TASK BRIEF: All entries shown below should be duplicated character for character.

[Stored data]
····················

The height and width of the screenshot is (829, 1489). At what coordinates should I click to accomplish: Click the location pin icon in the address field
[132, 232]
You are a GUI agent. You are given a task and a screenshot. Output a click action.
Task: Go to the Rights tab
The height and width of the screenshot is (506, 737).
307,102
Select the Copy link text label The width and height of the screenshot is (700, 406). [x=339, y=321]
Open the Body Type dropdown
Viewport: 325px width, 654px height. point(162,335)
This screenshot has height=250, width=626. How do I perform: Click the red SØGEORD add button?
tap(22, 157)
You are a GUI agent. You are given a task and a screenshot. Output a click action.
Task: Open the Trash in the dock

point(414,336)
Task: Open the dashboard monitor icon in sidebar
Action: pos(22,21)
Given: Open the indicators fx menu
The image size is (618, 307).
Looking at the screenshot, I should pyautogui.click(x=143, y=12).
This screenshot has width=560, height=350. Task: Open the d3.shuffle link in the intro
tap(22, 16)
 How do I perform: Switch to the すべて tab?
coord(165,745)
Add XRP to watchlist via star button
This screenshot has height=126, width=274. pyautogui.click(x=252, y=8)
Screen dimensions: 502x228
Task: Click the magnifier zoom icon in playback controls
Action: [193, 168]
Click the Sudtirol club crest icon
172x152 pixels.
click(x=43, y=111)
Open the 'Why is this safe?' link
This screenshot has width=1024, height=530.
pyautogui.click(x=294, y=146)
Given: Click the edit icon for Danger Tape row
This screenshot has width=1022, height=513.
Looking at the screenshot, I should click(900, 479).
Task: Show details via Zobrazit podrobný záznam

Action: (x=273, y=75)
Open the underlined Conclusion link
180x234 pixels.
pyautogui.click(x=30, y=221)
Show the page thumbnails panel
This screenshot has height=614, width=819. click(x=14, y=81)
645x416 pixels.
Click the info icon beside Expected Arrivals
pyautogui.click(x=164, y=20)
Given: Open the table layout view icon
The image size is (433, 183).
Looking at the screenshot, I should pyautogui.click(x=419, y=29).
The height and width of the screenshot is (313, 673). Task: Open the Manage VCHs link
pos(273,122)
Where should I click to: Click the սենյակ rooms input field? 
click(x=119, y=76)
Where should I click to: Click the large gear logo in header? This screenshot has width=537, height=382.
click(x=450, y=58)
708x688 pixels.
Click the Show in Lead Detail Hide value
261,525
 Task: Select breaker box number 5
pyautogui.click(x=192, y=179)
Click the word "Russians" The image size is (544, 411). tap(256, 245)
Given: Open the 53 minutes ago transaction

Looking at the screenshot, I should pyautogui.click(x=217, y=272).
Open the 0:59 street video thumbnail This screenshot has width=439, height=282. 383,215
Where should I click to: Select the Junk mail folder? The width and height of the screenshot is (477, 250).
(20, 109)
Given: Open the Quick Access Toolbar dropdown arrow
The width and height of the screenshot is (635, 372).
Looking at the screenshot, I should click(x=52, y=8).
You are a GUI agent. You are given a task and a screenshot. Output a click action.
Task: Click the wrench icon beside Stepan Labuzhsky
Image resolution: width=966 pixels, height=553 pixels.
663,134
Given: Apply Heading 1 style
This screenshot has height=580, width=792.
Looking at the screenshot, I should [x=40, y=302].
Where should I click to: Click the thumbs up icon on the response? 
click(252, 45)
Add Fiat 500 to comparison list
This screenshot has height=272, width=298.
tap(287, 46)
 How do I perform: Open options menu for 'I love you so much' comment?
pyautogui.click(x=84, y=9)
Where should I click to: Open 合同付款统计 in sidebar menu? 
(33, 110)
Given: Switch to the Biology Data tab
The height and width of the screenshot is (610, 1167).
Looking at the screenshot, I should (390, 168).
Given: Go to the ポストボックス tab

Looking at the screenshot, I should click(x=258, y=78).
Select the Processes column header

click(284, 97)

····················

SOLUTION FOR THIS PROBLEM:
The height and width of the screenshot is (829, 1489). At what coordinates should I click to accomplish: Click the location pin icon in the address field
[132, 232]
You are a GUI agent. You are given a task and a screenshot. Output a click action.
Task: Go to the Rights tab
The height and width of the screenshot is (506, 737).
307,102
Select the Copy link text label The width and height of the screenshot is (700, 406). [x=339, y=321]
Open the Body Type dropdown
Viewport: 325px width, 654px height. point(162,335)
This screenshot has height=250, width=626. How do I perform: Click the red SØGEORD add button?
tap(22, 157)
You are a GUI agent. You are given a task and a screenshot. Output a click action.
Task: Open the Trash in the dock

point(414,336)
Task: Open the dashboard monitor icon in sidebar
Action: pos(22,21)
Given: Open the indicators fx menu
The image size is (618, 307).
Looking at the screenshot, I should pyautogui.click(x=143, y=12).
This screenshot has width=560, height=350. Task: Open the d3.shuffle link in the intro
tap(22, 16)
 How do I perform: Switch to the すべて tab?
coord(165,745)
Add XRP to watchlist via star button
This screenshot has height=126, width=274. pyautogui.click(x=252, y=8)
Screen dimensions: 502x228
Task: Click the magnifier zoom icon in playback controls
Action: [193, 168]
Click the Sudtirol club crest icon
172x152 pixels.
click(x=43, y=111)
Open the 'Why is this safe?' link
This screenshot has width=1024, height=530.
pyautogui.click(x=294, y=146)
Given: Click the edit icon for Danger Tape row
This screenshot has width=1022, height=513.
Looking at the screenshot, I should click(900, 479).
Task: Show details via Zobrazit podrobný záznam

Action: (x=273, y=75)
Open the underlined Conclusion link
180x234 pixels.
pyautogui.click(x=30, y=221)
Show the page thumbnails panel
This screenshot has height=614, width=819. click(x=14, y=81)
645x416 pixels.
Click the info icon beside Expected Arrivals
pyautogui.click(x=164, y=20)
Given: Open the table layout view icon
The image size is (433, 183).
Looking at the screenshot, I should pyautogui.click(x=419, y=29).
The height and width of the screenshot is (313, 673). Task: Open the Manage VCHs link
pos(273,122)
Where should I click to: Click the սենյակ rooms input field? 
click(x=119, y=76)
Where should I click to: Click the large gear logo in header? This screenshot has width=537, height=382.
click(x=450, y=58)
708x688 pixels.
Click the Show in Lead Detail Hide value
261,525
 Task: Select breaker box number 5
pyautogui.click(x=192, y=179)
Click the word "Russians" The image size is (544, 411). tap(256, 245)
Given: Open the 53 minutes ago transaction

Looking at the screenshot, I should pyautogui.click(x=217, y=272).
Open the 0:59 street video thumbnail This screenshot has width=439, height=282. 383,215
Where should I click to: Select the Junk mail folder? The width and height of the screenshot is (477, 250).
(20, 109)
Given: Open the Quick Access Toolbar dropdown arrow
The width and height of the screenshot is (635, 372).
Looking at the screenshot, I should click(x=52, y=8).
You are a GUI agent. You are given a task and a screenshot. Output a click action.
Task: Click the wrench icon beside Stepan Labuzhsky
Image resolution: width=966 pixels, height=553 pixels.
663,134
Given: Apply Heading 1 style
This screenshot has height=580, width=792.
Looking at the screenshot, I should [x=40, y=302].
Where should I click to: Click the thumbs up icon on the response? 
click(252, 45)
Add Fiat 500 to comparison list
This screenshot has height=272, width=298.
tap(287, 46)
 How do I perform: Open options menu for 'I love you so much' comment?
pyautogui.click(x=84, y=9)
Where should I click to: Open 合同付款统计 in sidebar menu? 
(33, 110)
Given: Switch to the Biology Data tab
The height and width of the screenshot is (610, 1167).
Looking at the screenshot, I should (390, 168).
Given: Go to the ポストボックス tab

Looking at the screenshot, I should click(x=258, y=78).
Select the Processes column header

click(284, 97)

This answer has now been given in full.